Five…four…three...Two...One. 

      Counting backwards before the last yet grueling days of my college day’s launched.  I wanted to peek to that moment of myself marching in front of a crowd in their academic dresses. At some point I wanted to left the place I first cried but before I do so, I long  to apologize to people I’ve  stung with my words. In the back of my head I knew whom to tell so in shipshape manner. 

      Hankering for peace of mind, I’m still so far from what I thought would be so easy especially when you have that name of a person you wanted to bump into once again and fixed the leakages. We meet a lot of people, we invest emotions and sometimes it felt like forever then one day you’d wake up and find the joy of missing someone you knew you’ve never regretted being one piece of puzzle in your life because you believe that it had helped both of you become who you were right now even if you ended up apart and they are only as close as the memories you can still remember.. Meeting these people once again is never a wish nor a hope rather a prayer that the good memories will conquer the awful ones. College days are soon to end, memories are pouring out like rain and you can have the entire answer key to all the questions you had before when you wrote your name into that application form. 

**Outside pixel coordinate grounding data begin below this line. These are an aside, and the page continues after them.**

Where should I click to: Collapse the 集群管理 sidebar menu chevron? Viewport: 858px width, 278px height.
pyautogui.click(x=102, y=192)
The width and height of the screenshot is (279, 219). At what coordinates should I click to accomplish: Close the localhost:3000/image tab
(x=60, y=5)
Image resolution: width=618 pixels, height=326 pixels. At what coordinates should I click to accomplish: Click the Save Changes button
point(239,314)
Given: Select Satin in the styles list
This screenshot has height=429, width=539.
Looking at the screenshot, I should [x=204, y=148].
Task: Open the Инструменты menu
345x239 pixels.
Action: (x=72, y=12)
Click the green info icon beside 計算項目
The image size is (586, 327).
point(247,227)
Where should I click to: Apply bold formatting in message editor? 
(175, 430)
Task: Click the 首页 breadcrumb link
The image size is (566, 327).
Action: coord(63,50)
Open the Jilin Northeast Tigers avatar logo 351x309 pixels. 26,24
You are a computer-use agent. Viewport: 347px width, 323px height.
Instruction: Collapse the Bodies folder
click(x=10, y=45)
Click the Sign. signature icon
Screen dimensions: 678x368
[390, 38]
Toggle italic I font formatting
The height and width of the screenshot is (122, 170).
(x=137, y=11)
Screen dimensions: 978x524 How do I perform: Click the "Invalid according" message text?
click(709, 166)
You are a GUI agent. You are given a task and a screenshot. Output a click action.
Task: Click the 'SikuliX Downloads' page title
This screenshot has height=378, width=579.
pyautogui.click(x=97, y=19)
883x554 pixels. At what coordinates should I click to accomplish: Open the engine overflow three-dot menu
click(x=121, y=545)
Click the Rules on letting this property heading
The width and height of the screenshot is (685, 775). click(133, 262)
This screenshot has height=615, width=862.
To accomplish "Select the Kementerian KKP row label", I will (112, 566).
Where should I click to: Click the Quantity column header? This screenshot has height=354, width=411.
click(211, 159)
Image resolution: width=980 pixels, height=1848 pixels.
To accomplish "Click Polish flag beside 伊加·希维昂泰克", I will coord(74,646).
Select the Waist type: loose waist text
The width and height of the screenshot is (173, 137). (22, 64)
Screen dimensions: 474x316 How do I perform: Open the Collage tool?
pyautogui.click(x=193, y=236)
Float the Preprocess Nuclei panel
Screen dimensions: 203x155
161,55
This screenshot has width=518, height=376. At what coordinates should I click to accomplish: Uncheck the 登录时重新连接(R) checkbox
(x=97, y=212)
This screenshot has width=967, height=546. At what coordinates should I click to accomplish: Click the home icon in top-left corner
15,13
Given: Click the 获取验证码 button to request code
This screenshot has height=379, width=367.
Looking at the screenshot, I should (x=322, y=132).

College gave me a blast to all sorts of nostalgia. I gave in to every bit of bid in front of me, I stumble to people who once convinced me that vices are part of growing up and looked at a different person in the mirror until I realized I was running too fast and became the person I wasn’t suppose to be. Getting drunk was jovial but short-lived. Smoking loosens up but perilous.

      Lightning don’t strike the same place twice. I may have gotten my ass lost on track but now I hold a lifetime to get back to it. Regret is never an issue because happiness was never an option but a choice. People broke up (get wrecked) so they can grow up.